一听到我的话,白粉同学则是用力握紧手帕并点了点头。



这时,我的视线也停留在某个名叫『特大碗白饭&大阪烧套餐』的便当。那是一个把饭菜装在椭圆形盒里的便当,同时我也把手伸向那个很容易让人发胖的块状碳水化合物。



就在这个瞬间,我的背脊立刻涌上一股寒意。



……某个人正在看着我,而且我还记得这股视线给人的感受,绝对是寒冰魔女正在看我。



她是刚好在半价时间来到这里的吗……不,也有可能是别人,我的脑中这时也冒出各种推测。



……无论如何,我一定拿得到,便当就在唾手可得的距离,我的手指正触摸着便当表面,也感觉到像是保鲜膜的包装纸触感……



接着,有阵风突然拂过我的身旁。



随着这股几乎会让头发倒竖的感觉,我看到白粉同学的身影飘向半空中,另外有一个男子高举拳头站在她身处的场所,手帕也在空中缓缓飞舞。

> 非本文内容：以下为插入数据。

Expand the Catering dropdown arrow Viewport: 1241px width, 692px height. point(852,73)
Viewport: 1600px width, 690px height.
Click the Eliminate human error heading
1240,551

我还来不及说出「怎么会……」这句话,我的眼睛与肌肤就感觉到自己被包围了。



明明几秒前身边还没有任何人,却在瞬间冒出超过十个人影,就在我转头看向便当并松懈的那一刻——



这群不知名的人露出犹如猎师般的眼神,而且同样都带着侮蔑的表情。



我伸向便当的右手被不知名的男人拍掉,腹部也重重地吃了一拳。



「消灭弱者——」



随着不知何处传来的男性声音,来自膝盖的撞击也对我渐渐倾倒的背部补上一记。



「这些猪……」



这次则是女性的低沉声音,发出这道声音的源头也抓住我的左腕。



「……就要击溃。」



最后是男性的声音,毫无防备的左侧腹被不知何处伸出的长脚脚跟击中,疼痛感还没传至脑中,抓着左腕的女性就已经把我丢出去了。



首先是我的背部落在坚硬的地面上,震荡脑袋的冲击感也让我的意识混浊不清,然而就算处于这种状态,让人头皮发麻的「那句话」仍然传进我的意识里。